_Set exercise_.
In the debate about the 1960s, retype the passage word for word, starting at "Hello my opponent, it’s" and ending at "titled in bold.".

_Supplied passage_.
########################################

Hi, so I have this debate for my US history class and our topic is on whether the 60s in America was actually a time of destruction. I just need help coming up with arguments. I am on the side which argues that the 60s was a bad time. Any point would be appreciated! thanks
Phenenas

Con

Hello my opponent, it’s a pleasure to be debating you! I wish you the best of luck on your assignment. It sounds like you wanted help coming up with negative stuff about the decade; just ask if you still do. But in this debate, I will of course be arguing that the 60s were a beneficial time in the United States.

My argument will be divided into three categories, each titled in bold.

1. Society

In a sentence, the 1960s in the U.S. was a time of radical social change. Though our Puritan ancestors would not approve of the changes made, they were very beneficial when looked at from a contemporary lens. This may be an oversimplification, but the decade saw a shift from conformity, with power in the hands of adults, to rebellion, with power in the hands of youth. This rebellious spirit is still embedded in our society today, especially since the generation that grew up in the sixties is now going into retirement. Some might argue that conformity is a good thing, but living in a culture that valued obedience, tradition, stuffy morality, and a high salary, rather than freedom and self-expression, stifled the spirits of young Americans.

Global affairs in the decade were shaky at best, particularly in Cuba and Vietnam, but I’ll leave that for Pro to discuss if she so wishes. But I will argue that, in some ways, these diplomatic debacles helped our culture grow. Students gathered in protest against an unjust war, voicing their opinions even when police tried to stamp them out. The student demonstrations gave a sense of kinship among youth; friendships much stronger than any in our digital age were forged. Youth was more involved in politics than ever, and the growing concern caused students to actually take the time and - behold - learn about what was going on in the world!

The student protests were not merely a source of nostalgia, they led to real government change. Authorities agreed that if there was one good point the young people were making, it was this: the injustice of the fact that young people could be drafted into the military at 18, but had to wait until they were 21 to vote. Why should the government be able to make a martyr out of you if you can’t do your part in changing it? Thus, the Twenty-Sixth Amendment to the Constitution was finally ratified in the early 70s.

########################################

_Data section_.
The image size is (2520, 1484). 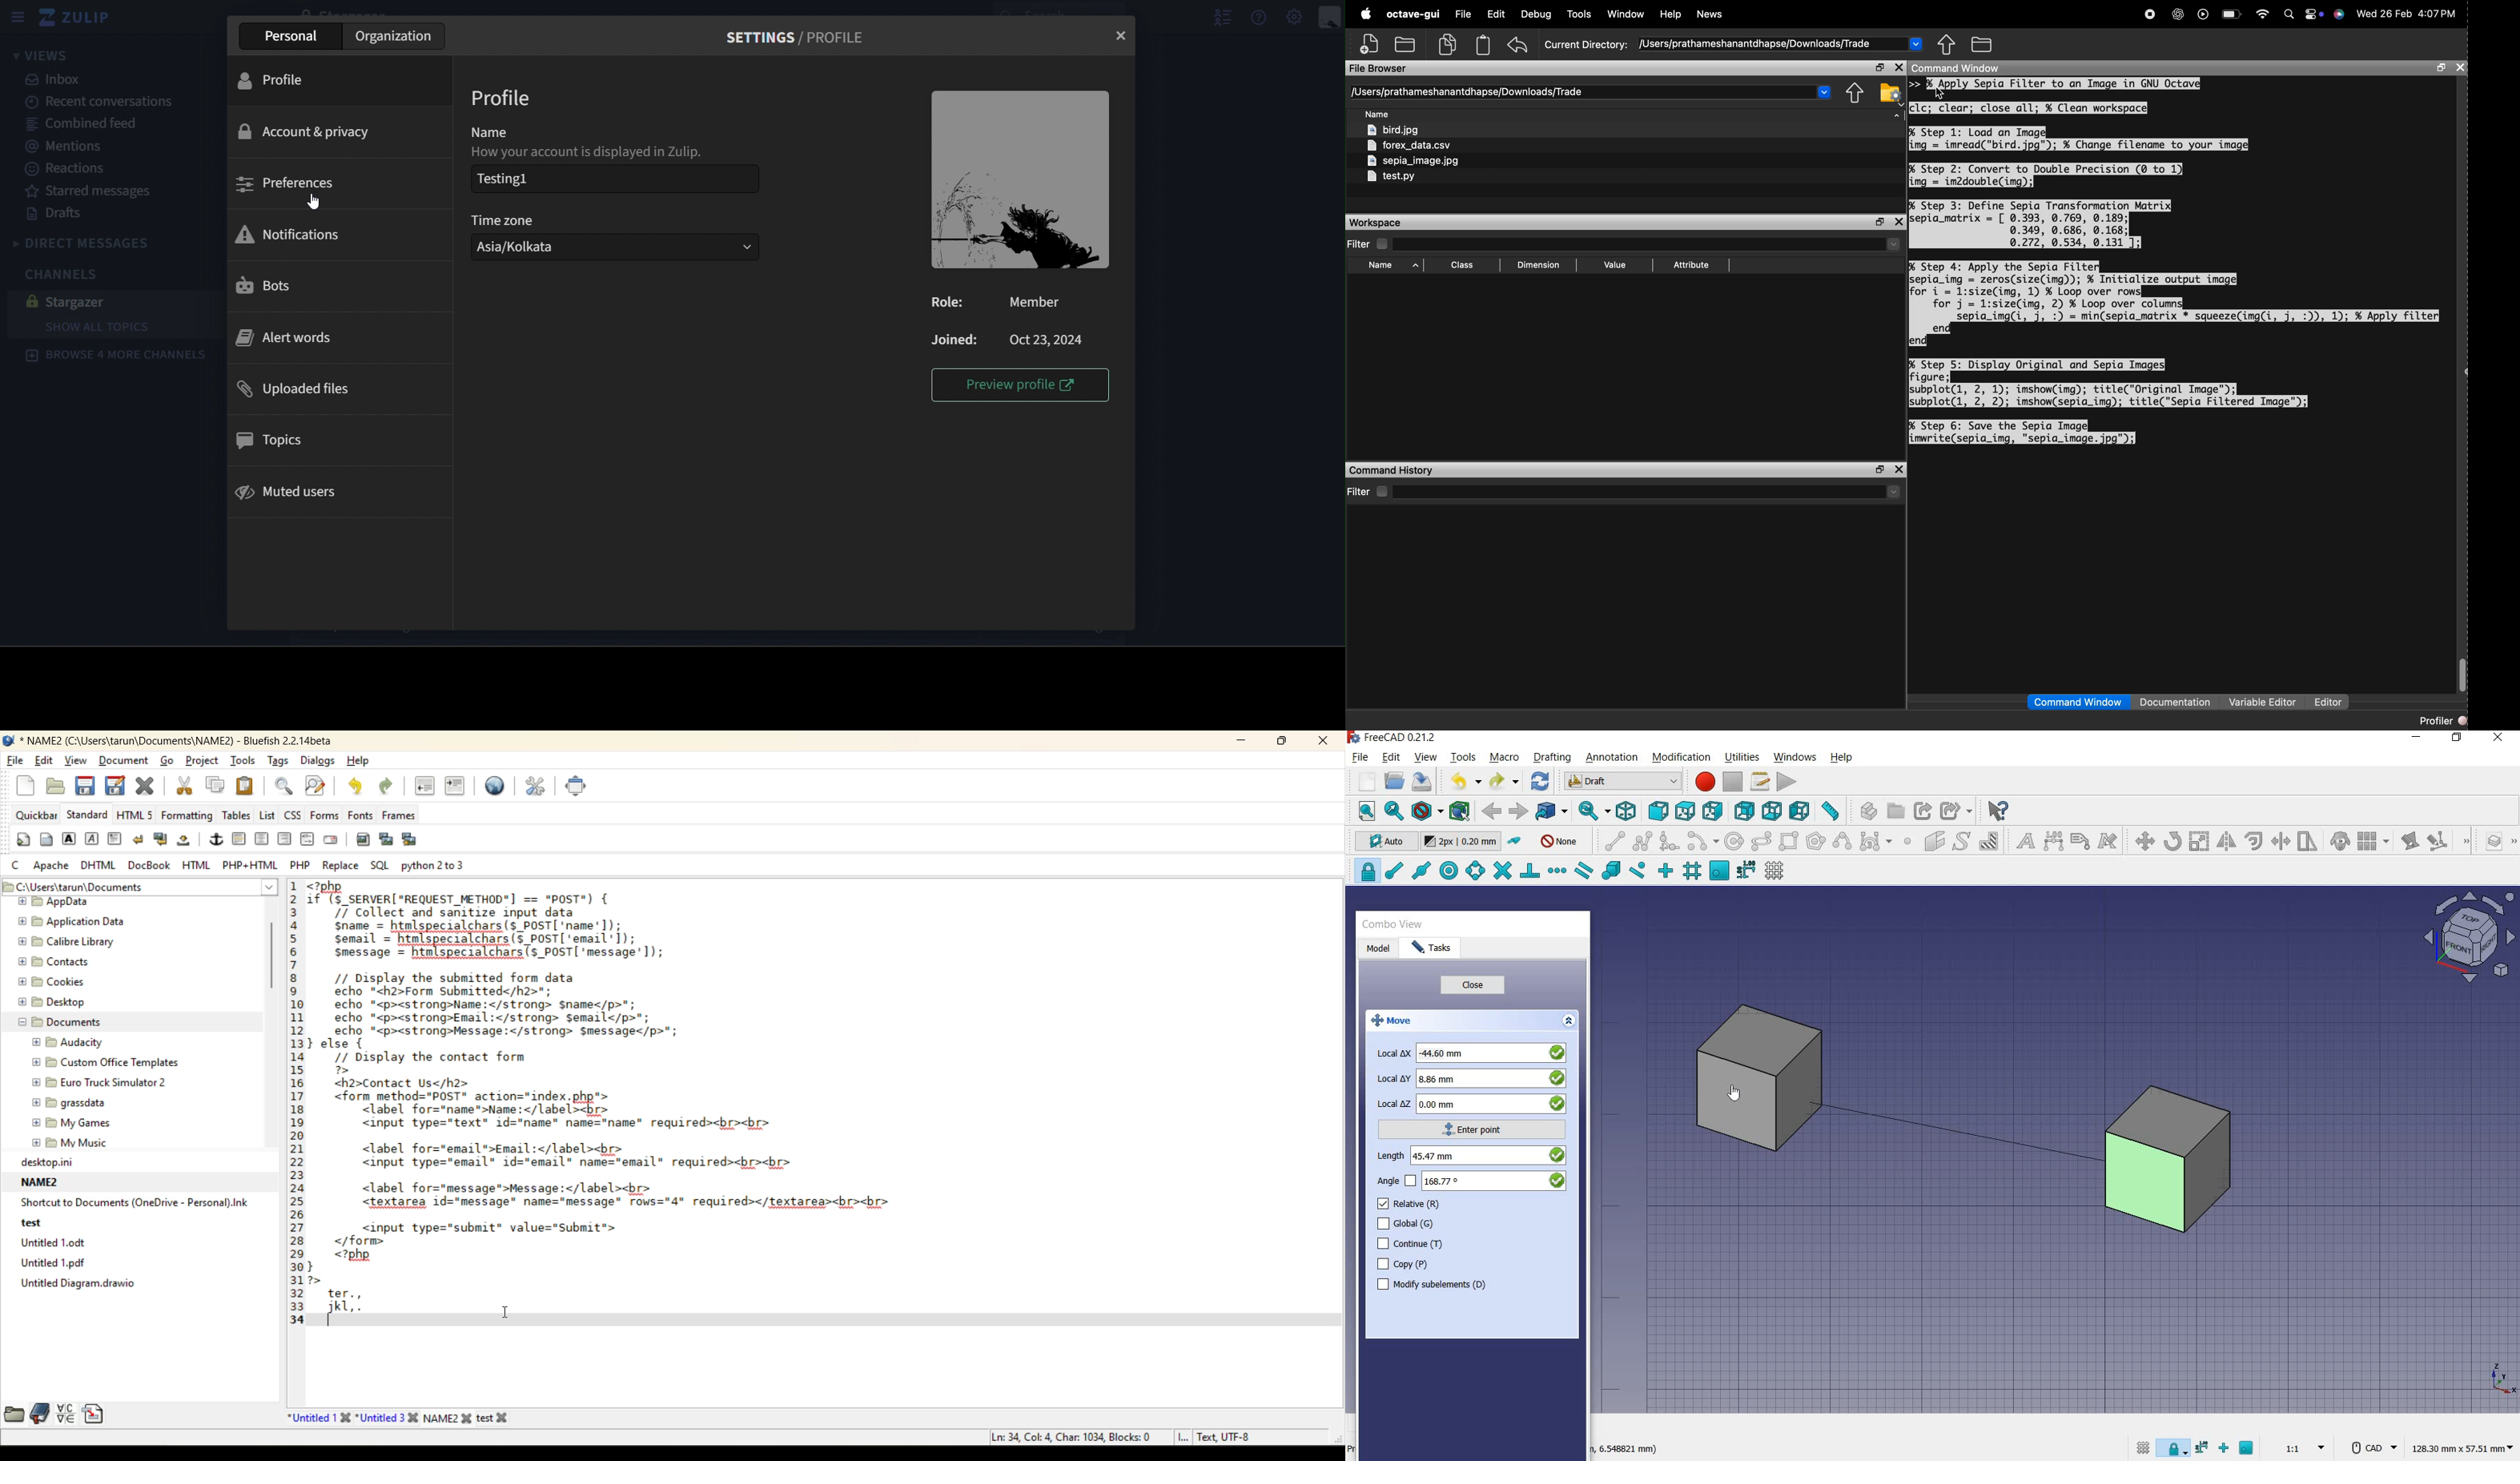 I want to click on help, so click(x=356, y=762).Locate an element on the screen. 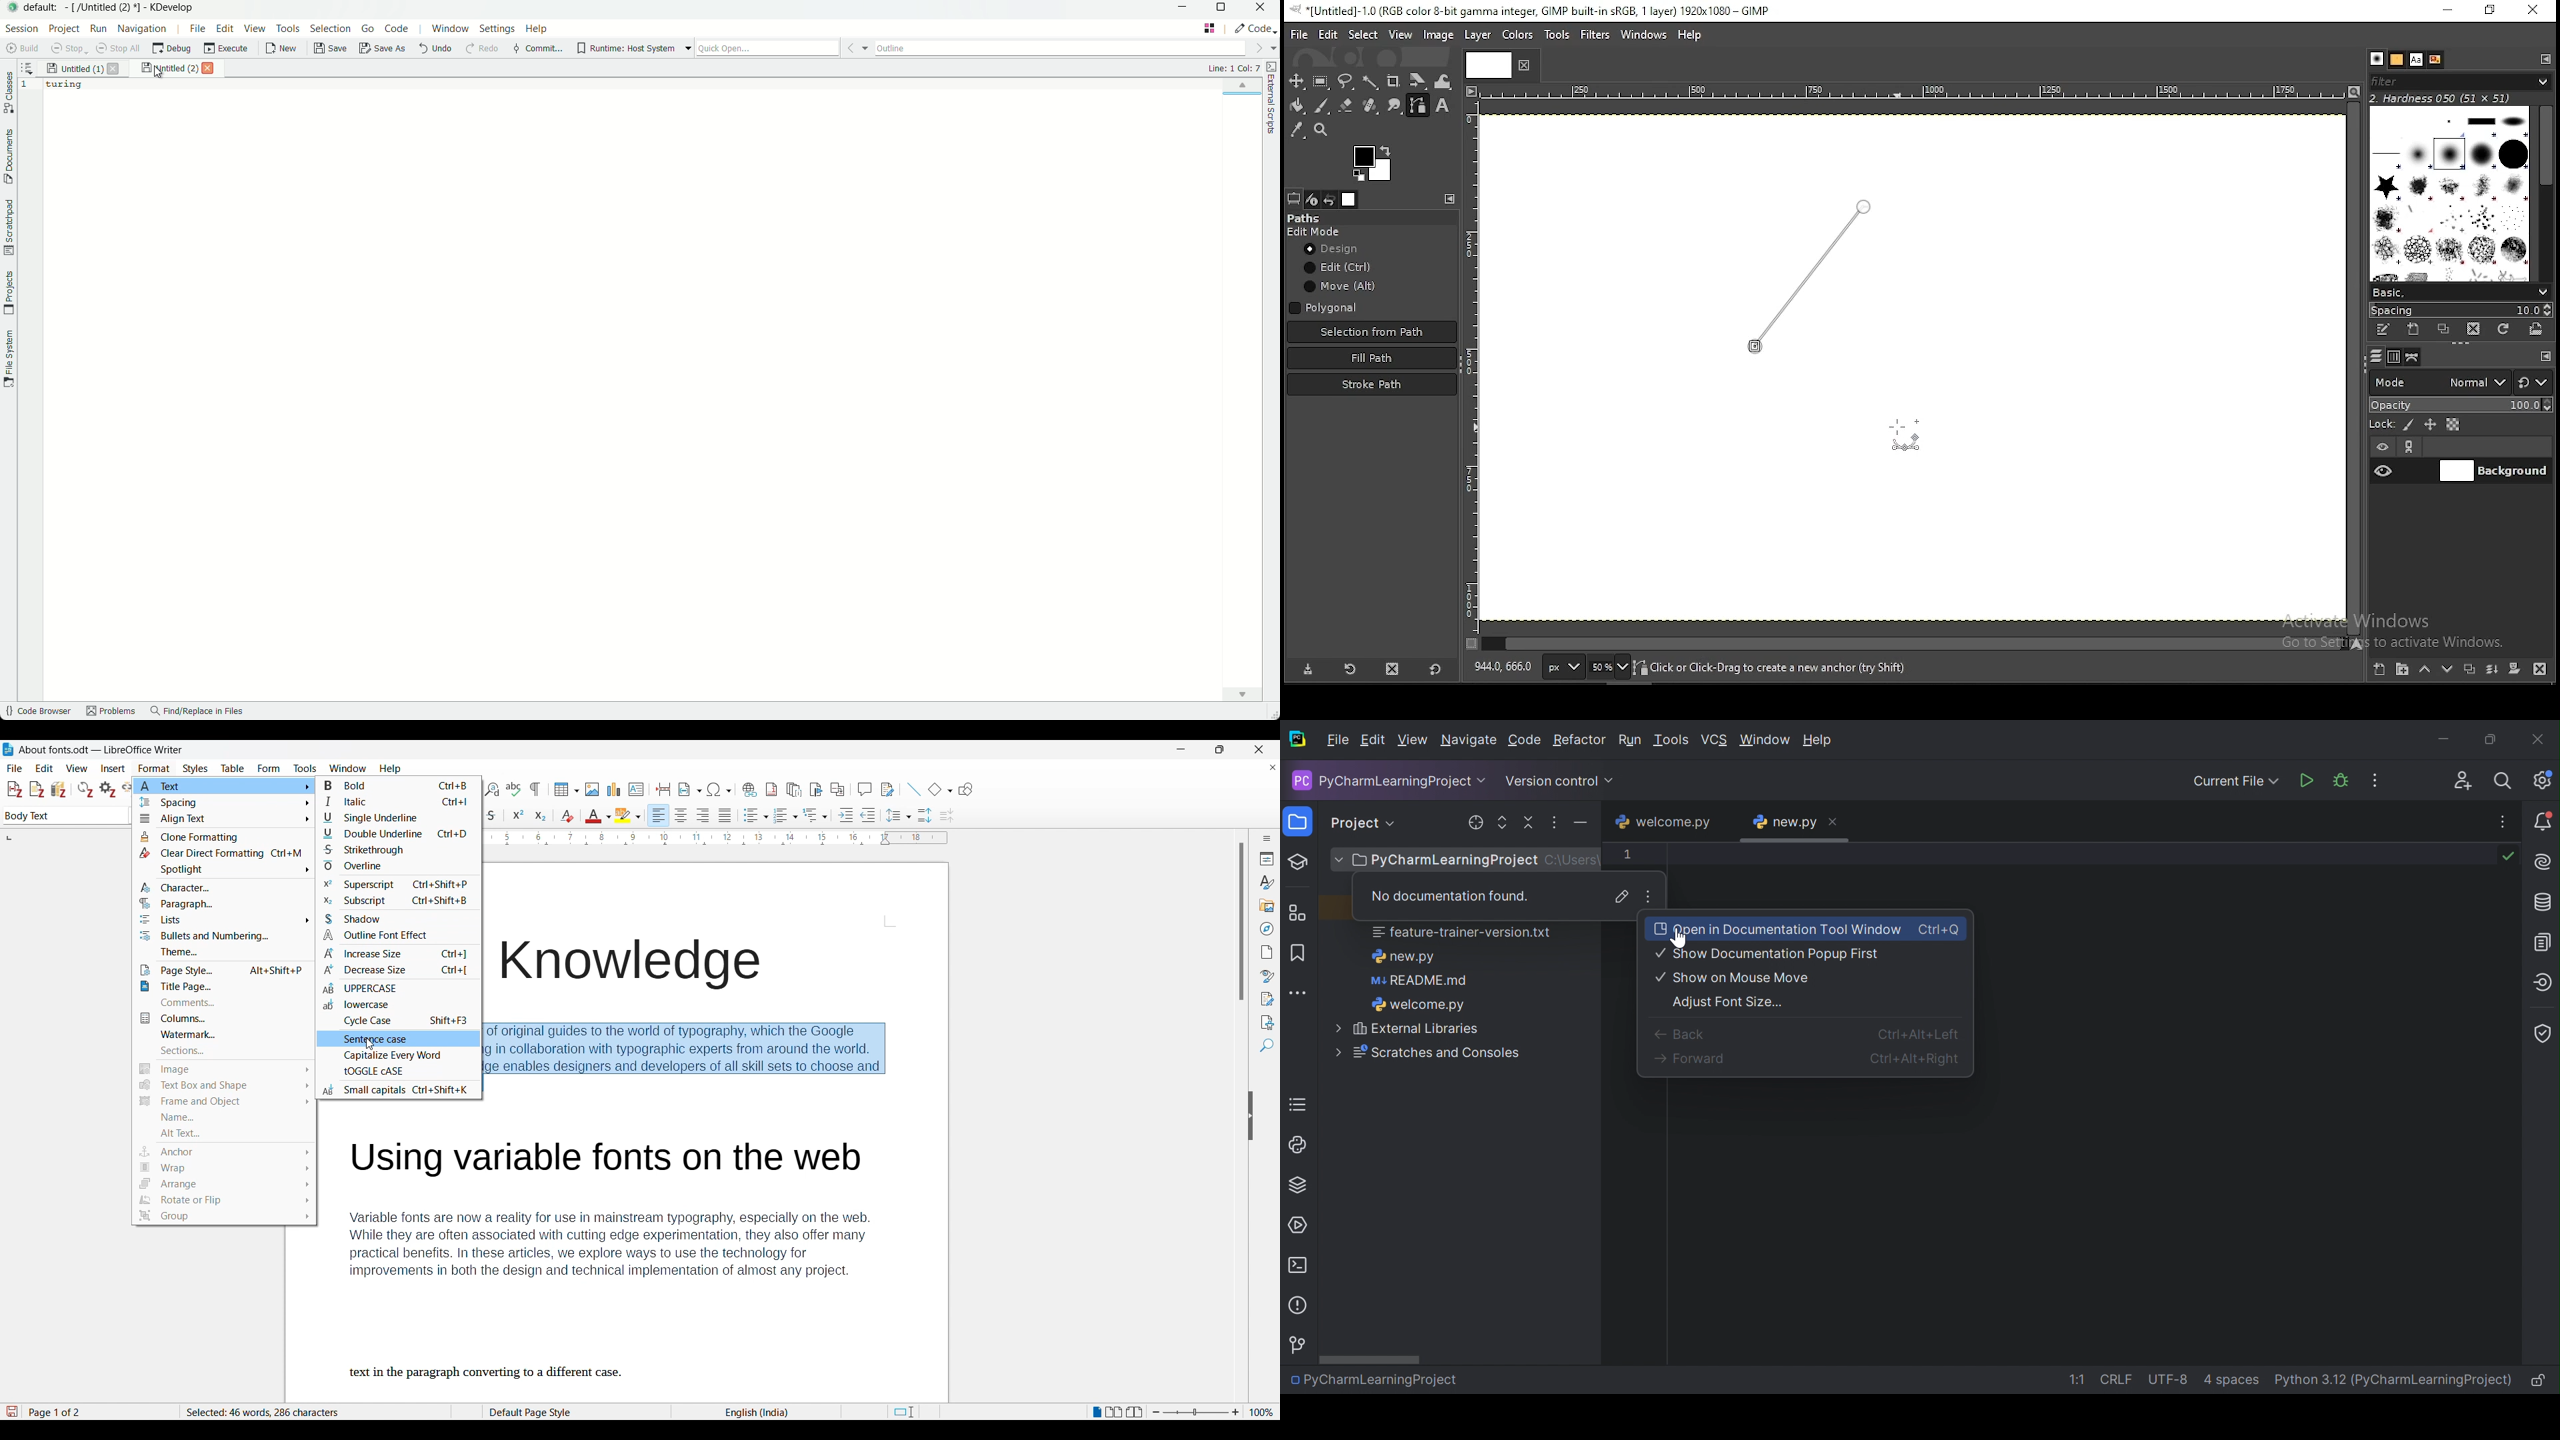 Image resolution: width=2576 pixels, height=1456 pixels. Superscript is located at coordinates (518, 814).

########################################

_Solution below_.
Hello my opponent, it’s a pleasure to be debating you! I wish you the best of luck on your assignment. It sounds like you wanted help coming up with negative stuff about the decade; just ask if you still do. But in this debate, I will of course be arguing that the 60s were a beneficial time in the United States.

My argument will be divided into three categories, each titled in bold.